みなさん、本当にお久しぶりでございます。ハロウィンを前に、今年は山手線にならず者の西洋人たちが何人ぐらい乱入するのかを心配する今日この頃ですが、お元気でしたか?
真っ先にアナウンスしたいことがあります。今週末、「ラジオの街で逢いましょう」への出演継続を辞退しました。同番組がオリンパス社の一社提供であり、オリンパス疑惑を追及し続ける上で利害が衝突すると考えた末の決断です。以下、背景を解説します。
1000億円規模に達しようとする不透明な企業買収が絡むオリンパス問題が発生しており、以下のサイトで報道の簡単な時系列を確認できます。
オリンパス社スキャンダル報道時系列まとめ
via @getnewsfeed
ただし、日本のマスコミと海外メディアとの間には大きな隔たりがあります。
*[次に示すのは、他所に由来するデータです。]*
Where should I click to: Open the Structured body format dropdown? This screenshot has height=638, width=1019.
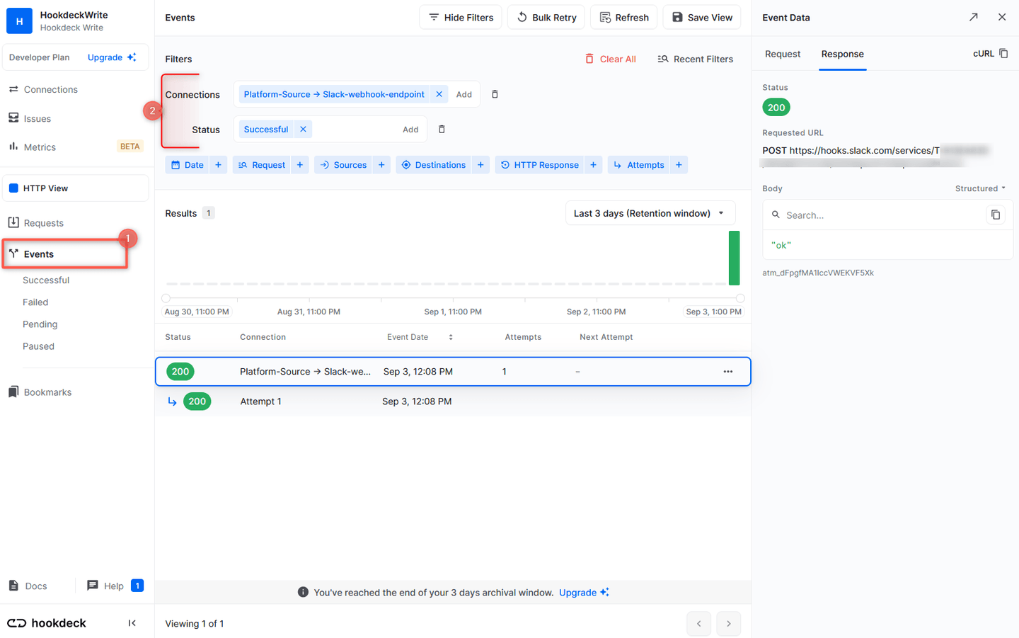pos(979,188)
日経新聞を筆頭に国内大手マスコミの報道量は微少であり、日本の企業に関する問題であるにも関わらずFACTAやJBpressのようなマイナー・独立系メディアしか活発に動いていません。しかし欧米では大問題として強く注目されています。たとえばGoogleで「Olympus CEO」というキーワードで過去1週間分のニュース検索をすると、日本語記事よりも英文の記事の方が圧倒的に多いことがわかるでしょう:
「Olympus CEO」でGoogleニュース検索(過去1週間)
「オリンパス」でGoogleニュース検索(過去1週間)
イギリスではSFO(重大不正捜査局)、アメリカではFBI(連邦捜査局)とSEC(証券取引委員会)が捜査を始めており、オリンパス社のイギリス法人やアメリカで関わった幽霊のような会社に対してメスが入るだろうと予想されています。一方日本では当事者のオリンパスはもちろん、証券取引等監視委員会が「買収のいきさつや金の流れなどに問題がないか
検討を始め」た程度で、ぐずついています。当事者は情報を公開せず、株価は暴落を続け、当局による消極的な姿勢が海外から批判されているにも関わらず、全体にスピードアップしていません。これは「日本株式会社」への評価が下がる呼び水にもなります。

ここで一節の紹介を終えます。